Likely breast cancer after ultrasound- thread 3

[SpartanRunningGirl]

Welcome. Previous threads :

Thread 1
Thread 2

The original thread was started after I had a mammogram recall and was told at the ultrasound that it was likely I had breast cancer - before biopsies were taken, and before I was ready to hear that (if you are ever ready to hear that).

Two full threads later we are still sharing support, experiences, and advice. We’ve celebrated breast cancer wins and thrown virtual hugs around those who’ve needed it. (We’ve all needed it 💗)

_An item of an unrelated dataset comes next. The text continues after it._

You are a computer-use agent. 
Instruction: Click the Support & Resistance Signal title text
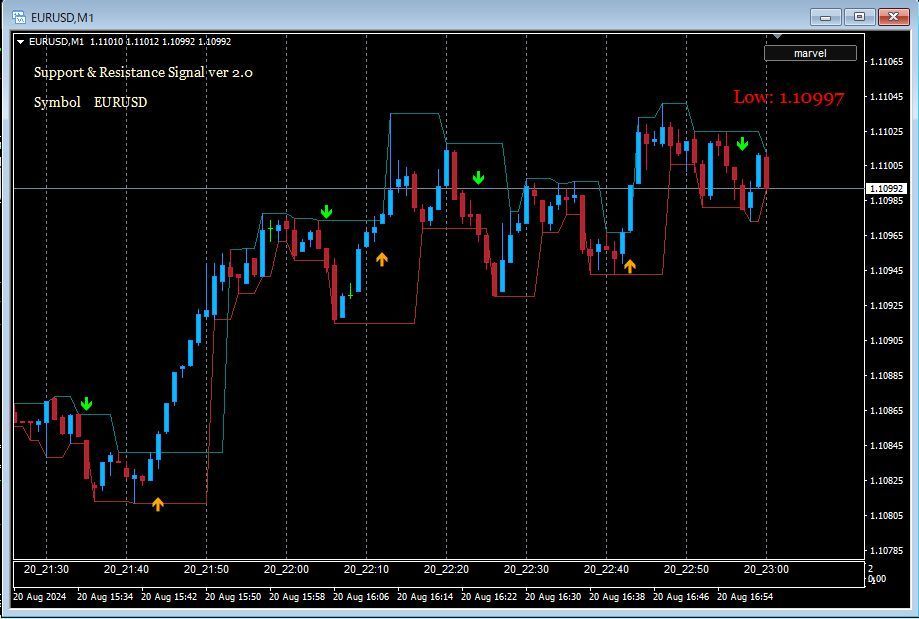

This is a hugely kind and caring bit of Mumsnet - where we’ve all felt that awful fear waiting for scans, tests, results, or with an early and uncertain breast cancer diagnosis.

You are not alone.

This is the awful club - full of awesome women💗

@cantbelieveIamhere re number of injections, I understand it depends on your level of neutrophils. Sometimes I had 7, sometimes 5, once just the 3 x

@AlwaysALargeSauvignonBlanc thanks so much for that advice its really helpful,
today I have been in bits my poor husband seeing me in tears saying I cant do this, bless him. Just need to have some quality of life inbetween shittier bits and so far I have had one day out of 6 which is not on.
Truly thank you

@dancingwhilstfacingthemusic This is what I have but on abemaciclib, all the bloods tests and to and fro hoping they have my tablets in the pharmacy. After 3 tests in a row of white blood cells being ok they reverted me to blood tests every three months. Tbh, I don't bother with my temp anymore, if I feel a bit off I check it. I don't know if your tablets are the same, but I had to have a dose reduction because I had a bad reaction to them in the summer, after about 9 months on them out of nowhere. This involved a blood test nearly every day for 2 weeks 🙃

Good luck with them!!

@SunnyValemin thanks thats useful info too, I guess the blood work tells them that info.

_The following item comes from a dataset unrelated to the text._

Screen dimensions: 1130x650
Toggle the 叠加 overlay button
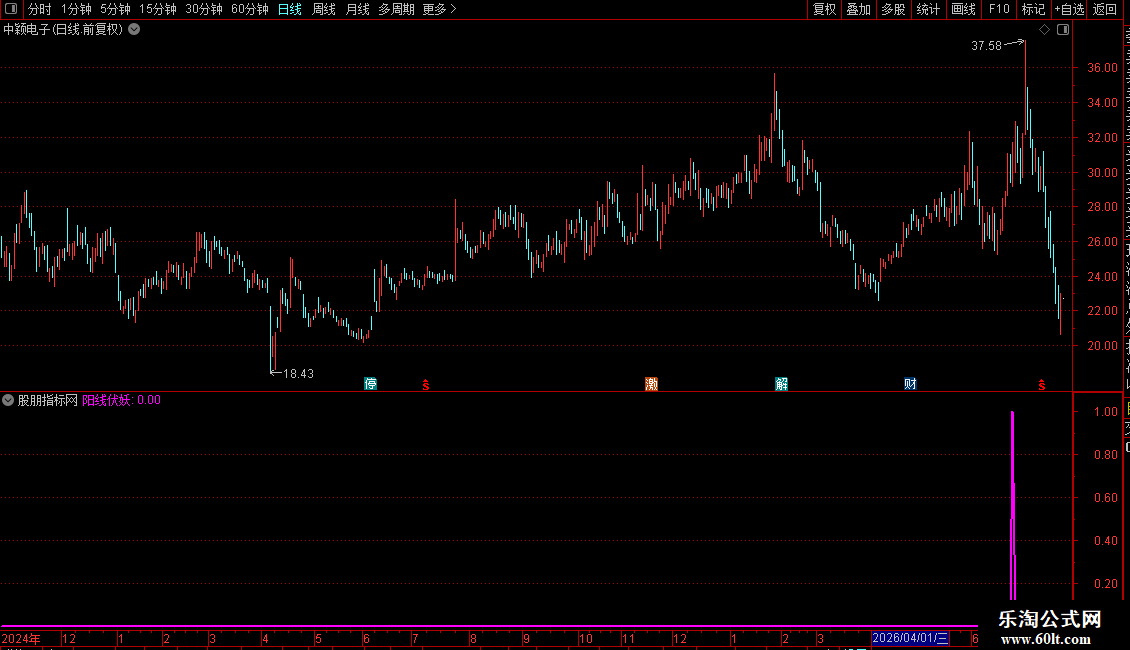858,9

thank you for responding its appreciated

@cantbelieveIamhere no worries, it's crap isn't it. I didn't have the bone pain with the injections but I did on paclitaxol, I couldn't move with it it was all down my leg bones. Hope it gets better for you (I'm about 15 months past finishing hospital treatment now) x

I didn't realise there was a new thread. I just posted on the old one:

I've got to go back to the breast clinic on Monday because I feel a bit of a lump right at edge of my breast against my ribs. The breast nurse said over the phone it was most likely muscular given the position, and to ask the breast cancer physio to look at it at my upcoming appointment. Physio couldn't say 100% that it was nothing. So back I go.

Great to see you @AlwaysALargeSauvignonBlanc ! Amazing that you’ve finished chemo, congrats!!

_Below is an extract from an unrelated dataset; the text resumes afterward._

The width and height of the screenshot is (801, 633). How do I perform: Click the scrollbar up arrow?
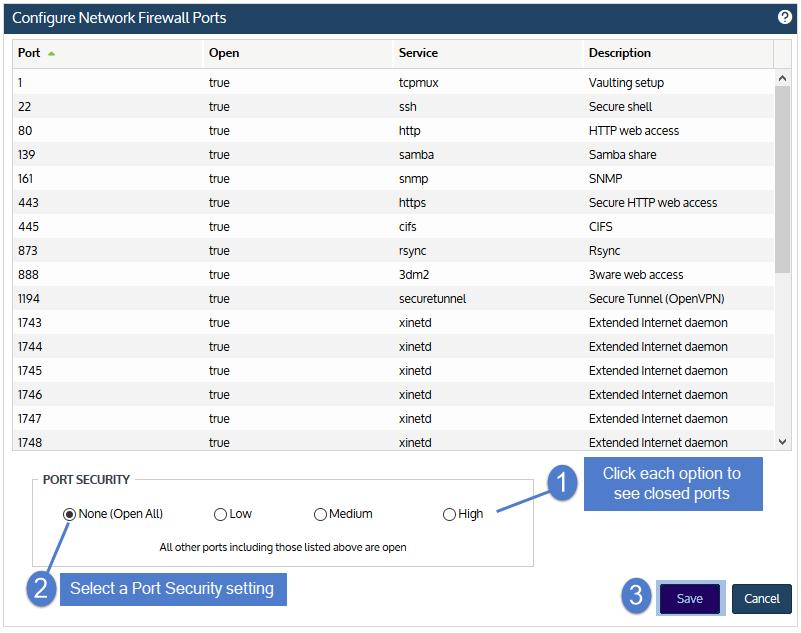pyautogui.click(x=782, y=78)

Welcome @OMGitsthebigC @Snoopy1612 @LoudSnoringDog , sorry you’re joining us, this is a wonderfully supportive place whenever you need it.

@MrTiddlesTheCat gosh you’ve really been through it. Fingers crossed it’s nothing.

Big hugs for everyone having a tough time.

I saw one of the consultants today to discuss my neuropathy and whether I should go ahead with the remaining paclitaxel round and we’ve agreed to do two more weeks and I can always call off the last one if I want to. I’m happy with that so I’ll go for my bloods tomorrow and chemo on Tuesday.

We also talked about next steps, so I’ll also be starting zoladex, letrozole and ribocyclib. 😥They’re going to introduce them gradually, starting with the zoladex, which was good news, I was worried about being hit by a bunch of shit side effects again.

Sorry, also a note re counselling, it may be available! I am currently receiving fortnightly clinical psychology sessions run through the oncology centre at my hospital. I was initially referred by my breast nurse when I was at the surgery stage and it took a while to start (I’d started chemo by then so it was months later), but they’ve been brilliant. They also run a family service so my husband should be getting the opportunity to have some sessions too. Worth asking about if your hospitals offer the same, I was/am really struggling and it’s been beneficial.

Hi ladies, I’ve been reading your posts with interest. I was diagnosed with bilateral cancer in Nov 2023 (9 days to go before my 2 year anniversary!) and underwent 4 surgeries, 6 months of chemo and 3 weeks of radiotherapy, all of which I completed in Dec 2024. I’m now on tamoxifen (1yr or 10 done) and abemaciclib (9months done, 15 to go!).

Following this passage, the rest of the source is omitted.